Chrześcijaństwo przed Polską to trzeźwość przed matką. Kocham moją matkę, kiedy jest trzeźwa, znać jej nie chcę, jeśli się upije.
Brzmi to nawet rozsądnie (choć obrzydliwie, nic na to nie poradzę) ale jest jeden haczyk. Trzeźwość nie potrafi istnieć samoistnie, musi być przyczepiona do osoby. Jeśli matkę kocham i o nią dbam, będę umiał a przynajmniej chciał walczyć z jej skłonnością do nadużywania trunków. Jeśli kocham trzeźwość, to niespecjalnie mogę sobie wyobrazić, jak w praktyce tę jakże cnotliwą postawę realizować.
Oczywiście że nie o to chodzi. Prędzej o rozwalenie mitu o starych, dobrych czasach. Bo np. część prawicy dostaje spazmów, jak widzi takie obrazki (MW konrta KOD w Radomiu):
[cenzura admińska]
A przecież przed wojną to była norma. Wtedy to nawet szło na pistolety.
[Pozwoliłem sobie usunąć obrazek. Twarze niby zamazane ale jest zbyt wiele elementów pozwalających na identyfikację osób. los]
Akurat tam była udana prowokacja koderastów i dobrze wymierzony aparat. Realnie nic się nikomu nie stało. Za wyjątkiem komendanta wojewódzkiego Policji, którego Błaszczak z wielkim pośpiechem usunął bodaj następnego dnia.
JORGE napisal(a): Silny naród to świetlana przyszłość mojej rodziny.
Wężykiem. Kto daje sobie radę na ulicy? Kibole, bo mają swoje bandę. Ciapaci, bo mają swoje klanowe czy inne bandy. Kto da sobie radę w euro-przepychance? I teraz jeszcze lepiej widać co nam sączył Smoczy Język, Jonasz Koran-Mekka – społeczeństwo, Wielka Banda nie istnieje. Tfu!
JORGE napisal(a): Silny naród to świetlana przyszłość mojej rodziny.
Wężykiem. Kto daje sobie radę na ulicy? Kibole, bo mają swoje bandę. Ciapaci, bo mają swoje klanowe czy inne bandy. Kto da sobie radę w euro-przepychance? I teraz jeszcze lepiej widać co nam sączył Smoczy Język, Jonasz Koran-Mekka – społeczeństwo, Wielka Banda nie istnieje. Tfu!
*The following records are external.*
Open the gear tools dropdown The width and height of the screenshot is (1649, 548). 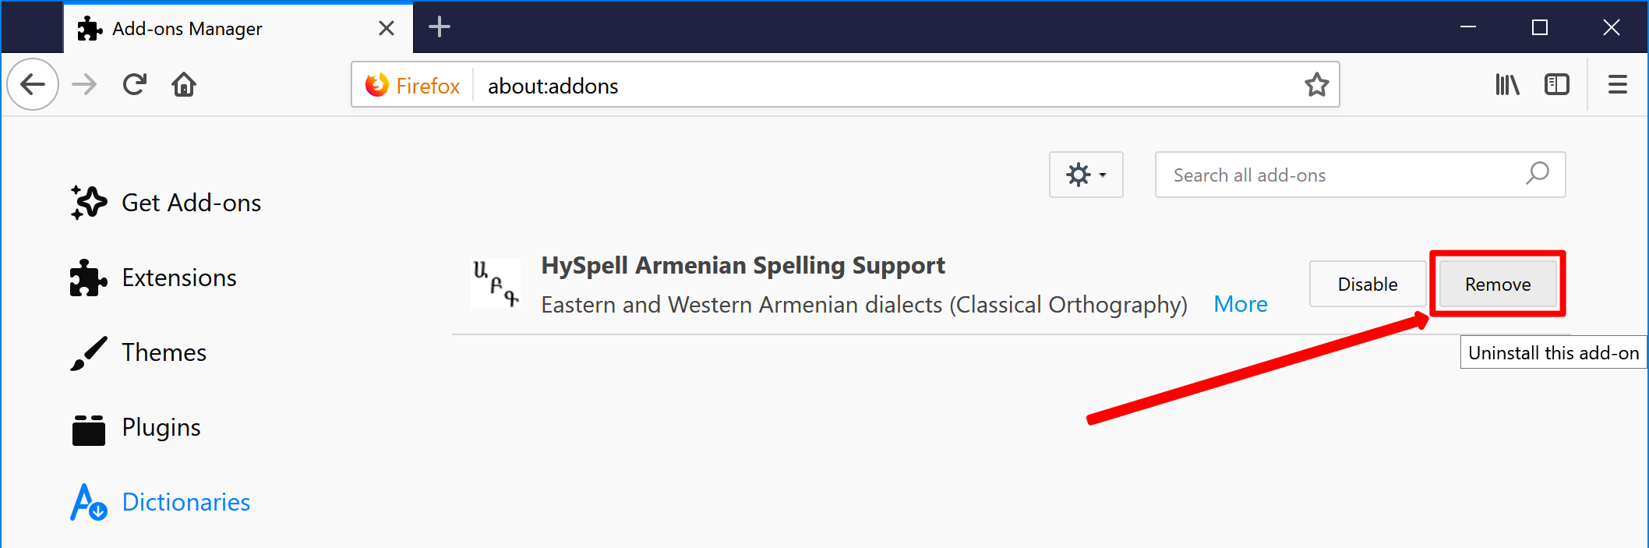[1086, 175]
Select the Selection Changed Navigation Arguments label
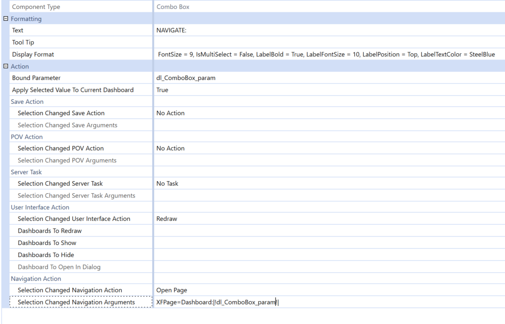Image resolution: width=505 pixels, height=324 pixels. 76,302
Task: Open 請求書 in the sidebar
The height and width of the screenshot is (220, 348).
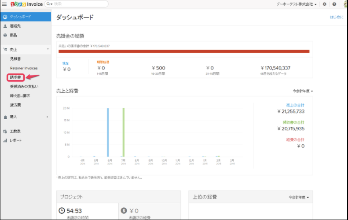Action: point(15,77)
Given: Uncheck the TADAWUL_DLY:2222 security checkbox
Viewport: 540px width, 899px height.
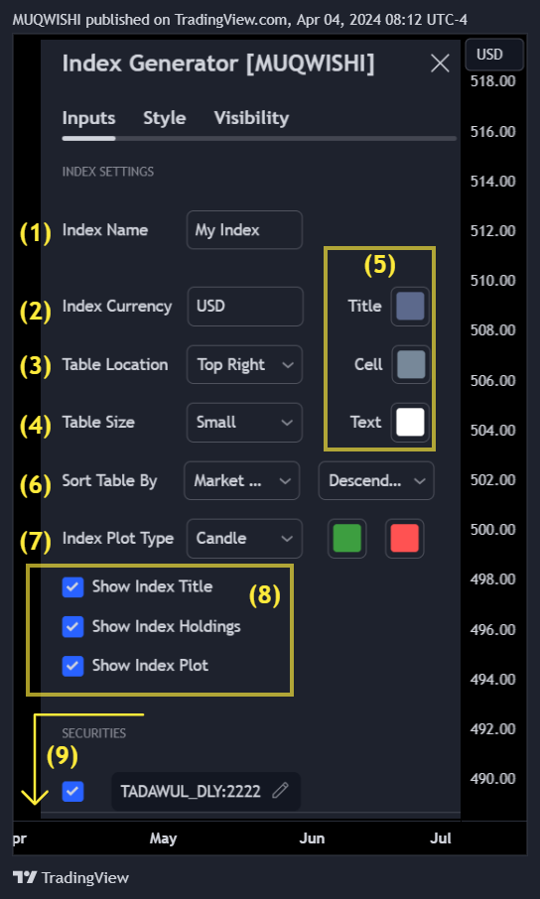Looking at the screenshot, I should tap(72, 792).
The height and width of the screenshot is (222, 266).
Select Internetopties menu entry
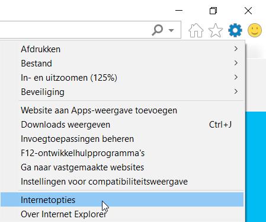click(122, 199)
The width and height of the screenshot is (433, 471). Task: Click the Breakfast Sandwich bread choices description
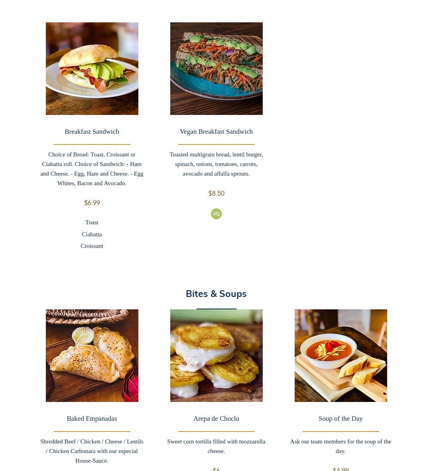tap(92, 169)
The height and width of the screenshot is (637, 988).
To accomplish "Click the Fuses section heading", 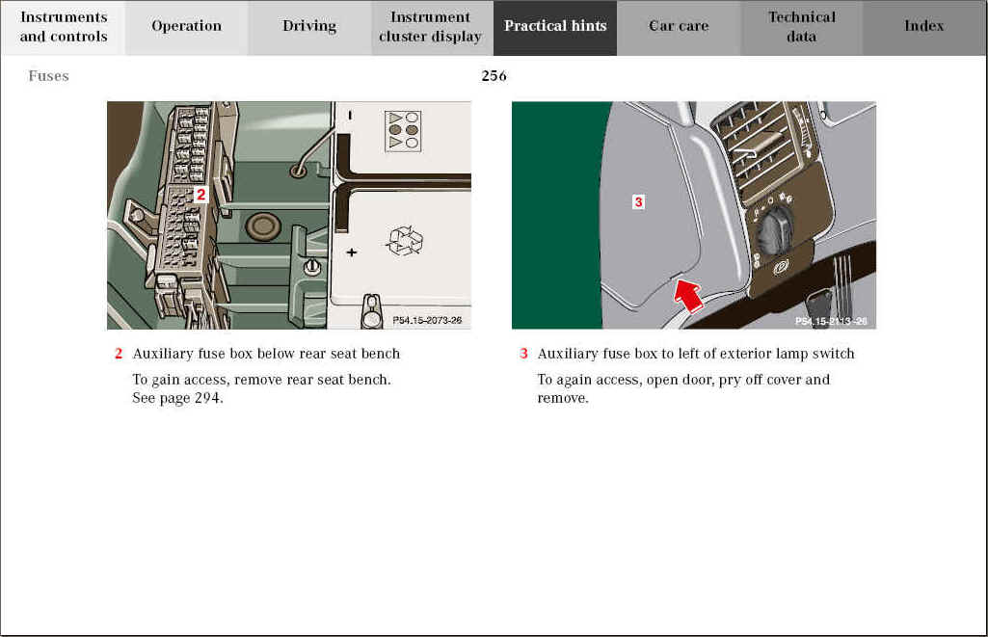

Mikke podszedł od drugiej strony, pierdzieląc coś o wolności. Ale od dawna, tępienie narodów i wspólnot jako takich, było domeną marksistów. A właściwie tu został zastosowany manewr zastąpienia grup spójnych, grupami niespójnymi i nielogicznymi, bo naprawdę jest sens grupować się wokół tego w jaką dziurkę ten tego ? W każdym razie, odnarodowienie Polaków się wg mnie udało, oczywiście zakładam tu proces trwający od bardzo dawna (jeszcze przed marksistami). Wiemy tylko, że nazywamy się Polakami. Ale nie wiemy po co nam Polska, nie rozumiemy jak doniosłe jest posiadanie i utożsamianie się z bandą, nie łączymy swojej pomyślności z sukcesem grupy. Jeżeli grupa do czegoś dochodzi to znak, że trzeba z niej wyrwać najwięcej ile się da. Bo jak nie ja to inni rodacy wyrwą.
Rafał napisal(a): Jeśli nie służą niech się nawrócą na właściwą drogę lub przepadną
Troche to brzmi jakby kolega stal z boku, w sposób bierny sobie obserwował byt zwany Polską. Wydaje mi się, że to wlaśnie taka postawa była najbardziej krytykowana przez Dmowskiego. A przecież Polska będzie taka jacy będą Polacy, w tym kolega i ja.
Chcemy żeby Polska była chrześcijańska? A co konkretnie robimy w tym kierunku?
A może nasze pojęcie chrześcijaństwa jest błędne, zbytnio sentymentalne, estetyczne pozbawione energii życiowej, wyrażajace sie raczej w słowach niż w czynach? A moze tlumaczymy nasza pasywną postawę ze to wlasnie takie rzekomo chrzescijanskie nie babrać się w "brudne" sprawy swiata jak pieniadze, wladza czy polityka?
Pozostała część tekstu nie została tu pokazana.